In the new piloted arrangements which the Bill seeks to introduce there is a clear distinction between the role of health authorities and potential providers of personal medical services. That is crystallised in the contractual nature of their relationship. The health authorities are on one side of the contracted purchasing services; medical practitioners are on the other providing those services. We decided that the virtues of this arrangement and giving both sides a context in which they can discuss and agree what services are specifically required and how most effectively they are delivered were best served by maintaining that distinction in all circumstances. We foresaw difficulties for both health authorities and potential providers under piloted arrangements if health authorities could in effect become both purchasers and providers. It would be difficult for them to appear even handed in the process of allocating contracts if they were one of the potential providers.
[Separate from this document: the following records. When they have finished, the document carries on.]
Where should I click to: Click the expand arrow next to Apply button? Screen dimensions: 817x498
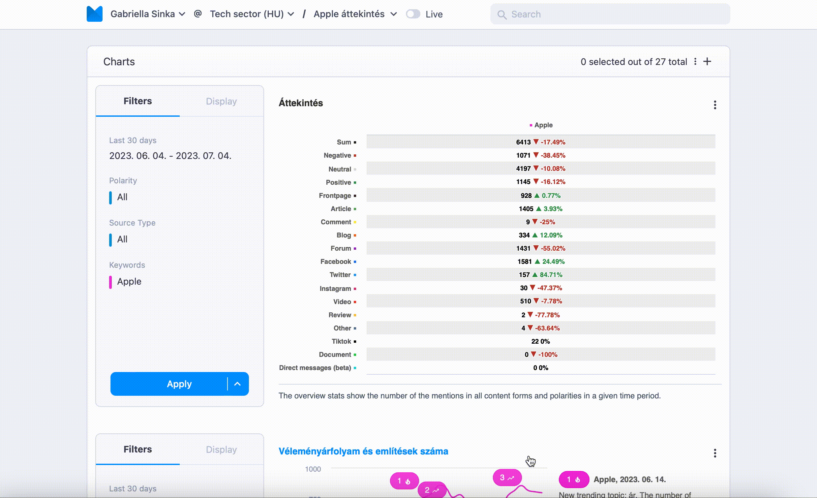click(237, 384)
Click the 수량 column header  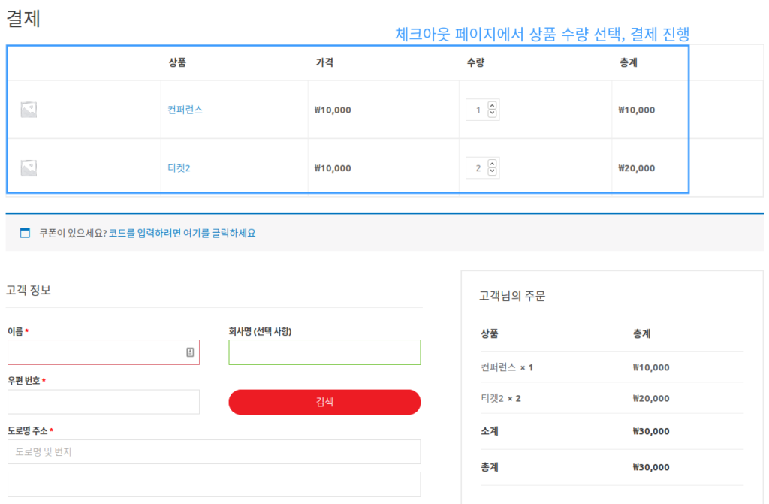[475, 63]
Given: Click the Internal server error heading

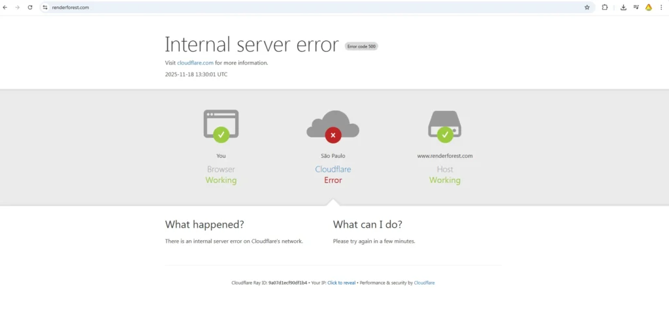Looking at the screenshot, I should [x=252, y=44].
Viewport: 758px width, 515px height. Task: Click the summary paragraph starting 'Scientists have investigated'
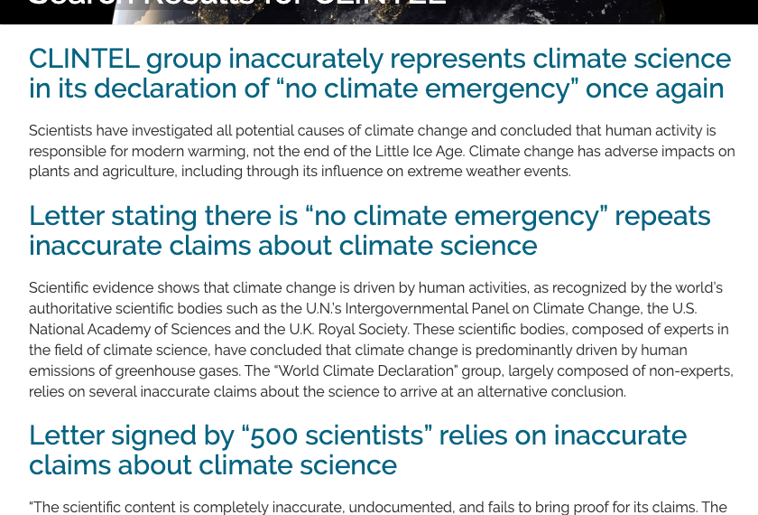pos(382,151)
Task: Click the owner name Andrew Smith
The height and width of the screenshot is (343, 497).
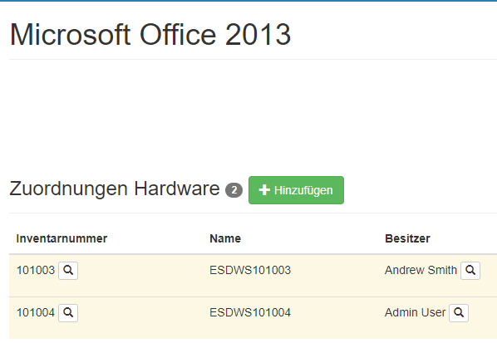Action: 421,271
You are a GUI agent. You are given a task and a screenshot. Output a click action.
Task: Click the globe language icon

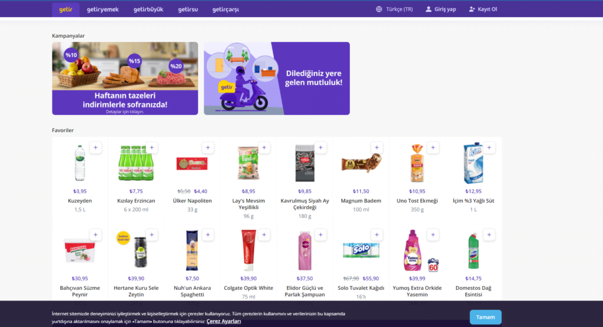[x=379, y=9]
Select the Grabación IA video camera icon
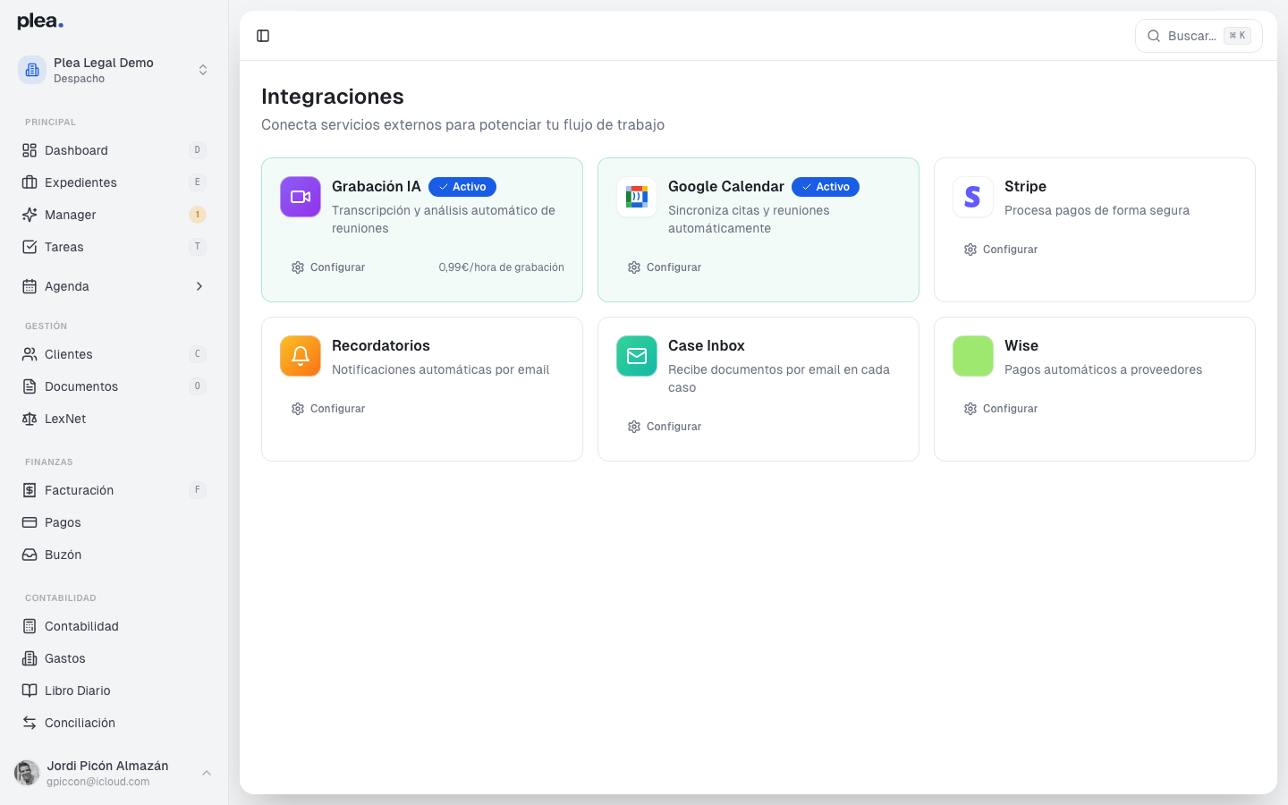The height and width of the screenshot is (805, 1288). click(x=300, y=197)
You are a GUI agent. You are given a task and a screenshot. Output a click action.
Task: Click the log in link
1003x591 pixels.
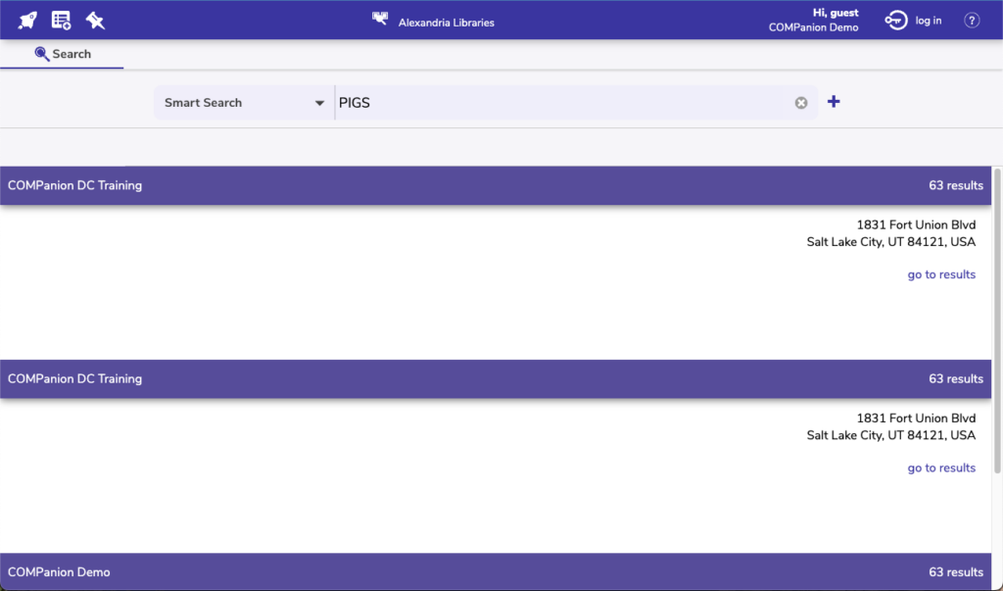tap(929, 21)
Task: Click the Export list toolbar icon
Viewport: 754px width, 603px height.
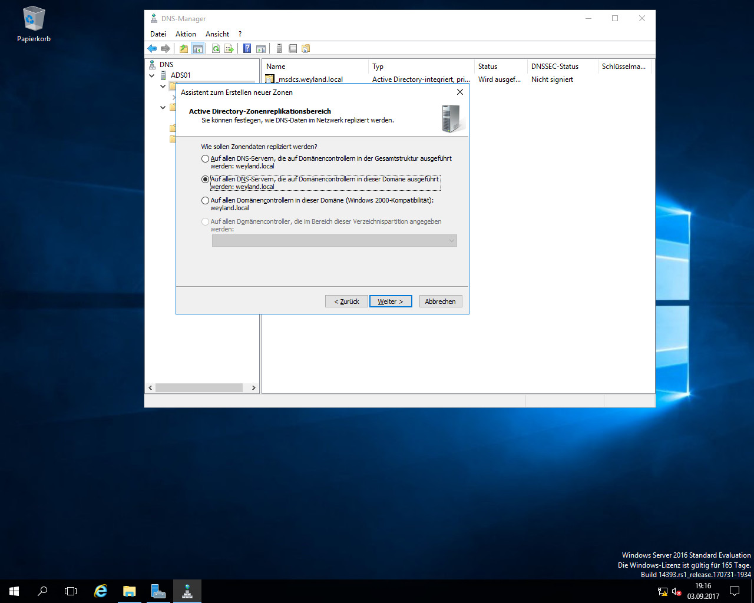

But even more seriously, if successful, it would compromise the health authority role in monitoring the contract and ensuring that patients got the best deal out of the arrangements.

The current capacity for direct health authority involvement under existing legislation would remain. If a pilot got into serious trouble, for example, and an adequate provision of services could not be maintained, a health authority could protect the interests of patients by employing GPs directly. We believe that it provides for clearer lines of management and accountability for services if direct health authority employment remains, as now, in a fall-back capacity.

Baroness Hayman: I am grateful to the Minister for those helpful remarks. It is helpful to know that in exceptional circumstances it would be possible for a health authority to take up these schemes. It would be a shame if we excluded the possibility of these more imaginative schemes being covered while the more basic and straitjacketed schemes under general medical services were covered. I shall look at what the noble Baroness has said. For the moment, I beg leave to withdraw the amendment.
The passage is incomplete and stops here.